Work required – Using the records below, give again exactly the lines from the line that contains "Screen dimensions: 260x200" through the line that contains "Open the Settings sidebar entry", both ends included, and only those.

Supplied data –

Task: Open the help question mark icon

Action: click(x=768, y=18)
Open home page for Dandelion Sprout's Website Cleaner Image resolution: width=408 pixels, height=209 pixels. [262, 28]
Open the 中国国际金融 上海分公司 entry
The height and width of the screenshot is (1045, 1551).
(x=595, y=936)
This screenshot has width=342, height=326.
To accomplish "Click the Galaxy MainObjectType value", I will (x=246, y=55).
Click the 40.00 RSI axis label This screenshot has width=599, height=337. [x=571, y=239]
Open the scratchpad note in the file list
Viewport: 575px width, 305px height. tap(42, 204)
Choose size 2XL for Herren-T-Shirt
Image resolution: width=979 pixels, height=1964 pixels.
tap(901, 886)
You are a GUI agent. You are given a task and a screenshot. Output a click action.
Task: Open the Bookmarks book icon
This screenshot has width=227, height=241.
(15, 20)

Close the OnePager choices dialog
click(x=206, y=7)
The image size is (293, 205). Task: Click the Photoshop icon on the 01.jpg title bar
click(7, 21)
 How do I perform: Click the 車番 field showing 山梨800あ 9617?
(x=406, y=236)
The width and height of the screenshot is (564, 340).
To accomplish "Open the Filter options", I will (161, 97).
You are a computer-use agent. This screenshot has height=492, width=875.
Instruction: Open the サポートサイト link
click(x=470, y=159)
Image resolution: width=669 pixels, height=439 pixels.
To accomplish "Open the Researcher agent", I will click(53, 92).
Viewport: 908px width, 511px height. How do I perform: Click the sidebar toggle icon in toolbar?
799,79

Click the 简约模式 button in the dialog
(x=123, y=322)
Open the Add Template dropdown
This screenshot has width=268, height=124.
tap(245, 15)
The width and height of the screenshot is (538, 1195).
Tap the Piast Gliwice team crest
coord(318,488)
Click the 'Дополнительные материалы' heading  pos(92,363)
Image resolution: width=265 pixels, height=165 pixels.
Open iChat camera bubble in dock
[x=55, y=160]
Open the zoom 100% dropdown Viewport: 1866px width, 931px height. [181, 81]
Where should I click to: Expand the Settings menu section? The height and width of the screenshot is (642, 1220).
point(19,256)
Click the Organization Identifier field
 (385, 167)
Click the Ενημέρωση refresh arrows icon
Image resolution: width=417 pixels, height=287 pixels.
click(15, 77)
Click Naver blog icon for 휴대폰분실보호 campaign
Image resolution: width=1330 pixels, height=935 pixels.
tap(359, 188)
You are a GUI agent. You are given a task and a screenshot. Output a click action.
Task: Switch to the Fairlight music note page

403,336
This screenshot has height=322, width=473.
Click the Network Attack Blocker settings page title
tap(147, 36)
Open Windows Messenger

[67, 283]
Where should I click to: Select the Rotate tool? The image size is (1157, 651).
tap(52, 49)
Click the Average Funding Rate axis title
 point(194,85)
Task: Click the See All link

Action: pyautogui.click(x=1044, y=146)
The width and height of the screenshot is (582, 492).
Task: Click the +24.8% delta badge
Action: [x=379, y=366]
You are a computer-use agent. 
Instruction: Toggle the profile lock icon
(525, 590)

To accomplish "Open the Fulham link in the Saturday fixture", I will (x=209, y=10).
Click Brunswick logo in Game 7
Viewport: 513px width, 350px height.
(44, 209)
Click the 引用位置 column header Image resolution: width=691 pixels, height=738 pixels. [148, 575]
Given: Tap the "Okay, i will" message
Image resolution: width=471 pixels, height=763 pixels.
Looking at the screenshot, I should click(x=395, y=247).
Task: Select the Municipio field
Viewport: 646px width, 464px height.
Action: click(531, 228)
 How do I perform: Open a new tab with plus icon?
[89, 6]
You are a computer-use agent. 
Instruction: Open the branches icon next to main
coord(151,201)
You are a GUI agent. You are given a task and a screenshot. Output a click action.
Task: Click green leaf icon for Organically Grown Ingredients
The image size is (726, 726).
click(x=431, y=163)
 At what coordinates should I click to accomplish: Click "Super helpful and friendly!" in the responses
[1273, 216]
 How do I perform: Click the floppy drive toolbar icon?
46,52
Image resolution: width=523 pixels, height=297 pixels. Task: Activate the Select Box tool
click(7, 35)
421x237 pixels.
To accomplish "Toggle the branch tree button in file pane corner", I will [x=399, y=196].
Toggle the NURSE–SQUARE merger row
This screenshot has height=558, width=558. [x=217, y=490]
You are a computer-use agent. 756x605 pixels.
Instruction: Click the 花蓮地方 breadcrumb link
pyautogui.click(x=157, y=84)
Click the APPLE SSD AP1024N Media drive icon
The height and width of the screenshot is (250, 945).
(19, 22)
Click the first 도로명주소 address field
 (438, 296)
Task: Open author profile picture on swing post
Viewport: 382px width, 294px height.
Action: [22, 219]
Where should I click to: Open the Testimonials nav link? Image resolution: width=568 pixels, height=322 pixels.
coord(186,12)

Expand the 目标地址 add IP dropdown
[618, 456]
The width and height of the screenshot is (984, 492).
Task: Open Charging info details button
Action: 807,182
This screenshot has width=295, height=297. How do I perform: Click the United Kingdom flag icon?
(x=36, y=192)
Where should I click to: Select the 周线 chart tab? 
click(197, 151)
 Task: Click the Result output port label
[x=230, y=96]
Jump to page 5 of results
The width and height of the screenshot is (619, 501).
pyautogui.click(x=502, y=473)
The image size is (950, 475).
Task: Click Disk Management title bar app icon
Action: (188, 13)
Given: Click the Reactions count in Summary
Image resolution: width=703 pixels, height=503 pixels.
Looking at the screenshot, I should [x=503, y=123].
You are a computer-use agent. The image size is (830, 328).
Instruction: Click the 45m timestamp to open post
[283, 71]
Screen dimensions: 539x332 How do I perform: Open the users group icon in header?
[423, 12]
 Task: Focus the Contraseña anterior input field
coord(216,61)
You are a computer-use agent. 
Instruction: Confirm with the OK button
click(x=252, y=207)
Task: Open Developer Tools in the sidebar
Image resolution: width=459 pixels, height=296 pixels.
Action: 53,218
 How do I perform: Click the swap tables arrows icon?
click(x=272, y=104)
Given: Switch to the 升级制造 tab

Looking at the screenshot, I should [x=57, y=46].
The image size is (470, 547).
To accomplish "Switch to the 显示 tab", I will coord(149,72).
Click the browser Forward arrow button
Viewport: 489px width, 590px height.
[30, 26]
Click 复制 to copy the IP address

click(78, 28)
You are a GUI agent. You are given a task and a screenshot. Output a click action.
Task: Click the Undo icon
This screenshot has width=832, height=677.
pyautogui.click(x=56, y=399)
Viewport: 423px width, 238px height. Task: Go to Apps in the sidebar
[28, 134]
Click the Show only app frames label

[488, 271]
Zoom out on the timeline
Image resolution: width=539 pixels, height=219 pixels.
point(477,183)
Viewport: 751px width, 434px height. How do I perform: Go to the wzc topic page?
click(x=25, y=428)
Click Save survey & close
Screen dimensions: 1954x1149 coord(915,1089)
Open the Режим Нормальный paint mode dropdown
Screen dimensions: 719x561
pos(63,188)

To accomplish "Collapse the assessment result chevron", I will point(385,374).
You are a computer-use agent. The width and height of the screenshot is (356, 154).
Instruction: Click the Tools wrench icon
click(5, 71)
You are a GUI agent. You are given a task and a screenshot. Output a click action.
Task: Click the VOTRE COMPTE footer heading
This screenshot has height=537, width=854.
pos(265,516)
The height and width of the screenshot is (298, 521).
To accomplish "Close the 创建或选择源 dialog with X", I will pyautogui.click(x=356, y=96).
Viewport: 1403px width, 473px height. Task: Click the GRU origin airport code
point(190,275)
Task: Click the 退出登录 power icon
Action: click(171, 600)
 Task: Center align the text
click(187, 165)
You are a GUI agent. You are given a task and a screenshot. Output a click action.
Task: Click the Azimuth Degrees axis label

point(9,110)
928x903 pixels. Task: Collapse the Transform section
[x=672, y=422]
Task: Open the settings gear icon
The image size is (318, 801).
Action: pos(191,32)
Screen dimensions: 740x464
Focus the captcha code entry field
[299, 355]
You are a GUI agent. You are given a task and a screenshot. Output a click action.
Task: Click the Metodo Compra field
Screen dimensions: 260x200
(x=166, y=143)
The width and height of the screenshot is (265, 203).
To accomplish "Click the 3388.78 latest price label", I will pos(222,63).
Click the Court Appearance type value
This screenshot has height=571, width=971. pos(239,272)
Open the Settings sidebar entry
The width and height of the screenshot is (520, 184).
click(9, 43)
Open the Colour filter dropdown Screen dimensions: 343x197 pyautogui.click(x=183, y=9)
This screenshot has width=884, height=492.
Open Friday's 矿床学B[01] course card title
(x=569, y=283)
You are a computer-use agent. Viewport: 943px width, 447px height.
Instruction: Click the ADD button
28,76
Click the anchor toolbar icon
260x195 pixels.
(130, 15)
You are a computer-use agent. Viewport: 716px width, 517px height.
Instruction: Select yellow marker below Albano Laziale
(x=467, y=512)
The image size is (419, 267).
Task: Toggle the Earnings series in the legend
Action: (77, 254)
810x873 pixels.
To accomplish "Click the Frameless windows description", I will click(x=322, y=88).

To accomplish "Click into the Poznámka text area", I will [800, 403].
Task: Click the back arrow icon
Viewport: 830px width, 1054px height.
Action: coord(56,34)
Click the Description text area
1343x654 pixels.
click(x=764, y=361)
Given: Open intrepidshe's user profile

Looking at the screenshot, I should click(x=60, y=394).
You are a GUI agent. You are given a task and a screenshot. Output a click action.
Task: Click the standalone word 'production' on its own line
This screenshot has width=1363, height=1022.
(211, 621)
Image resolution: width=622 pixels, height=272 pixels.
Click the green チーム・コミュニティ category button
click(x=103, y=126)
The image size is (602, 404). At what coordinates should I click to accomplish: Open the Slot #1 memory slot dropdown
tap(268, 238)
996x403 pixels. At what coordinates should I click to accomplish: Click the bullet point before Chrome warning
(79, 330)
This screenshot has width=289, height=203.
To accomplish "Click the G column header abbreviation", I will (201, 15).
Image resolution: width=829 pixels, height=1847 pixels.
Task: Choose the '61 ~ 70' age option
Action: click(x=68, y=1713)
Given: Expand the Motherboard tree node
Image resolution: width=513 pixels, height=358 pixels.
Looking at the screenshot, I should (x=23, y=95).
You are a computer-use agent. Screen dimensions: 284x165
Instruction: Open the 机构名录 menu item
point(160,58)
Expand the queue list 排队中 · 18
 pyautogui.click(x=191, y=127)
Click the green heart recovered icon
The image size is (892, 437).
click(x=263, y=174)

Solution to the exercise –
Screen dimensions: 260x200
(x=166, y=143)
The width and height of the screenshot is (265, 203).
To accomplish "Click the 3388.78 latest price label", I will pos(222,63).
Click the Court Appearance type value
This screenshot has height=571, width=971. pos(239,272)
Open the Settings sidebar entry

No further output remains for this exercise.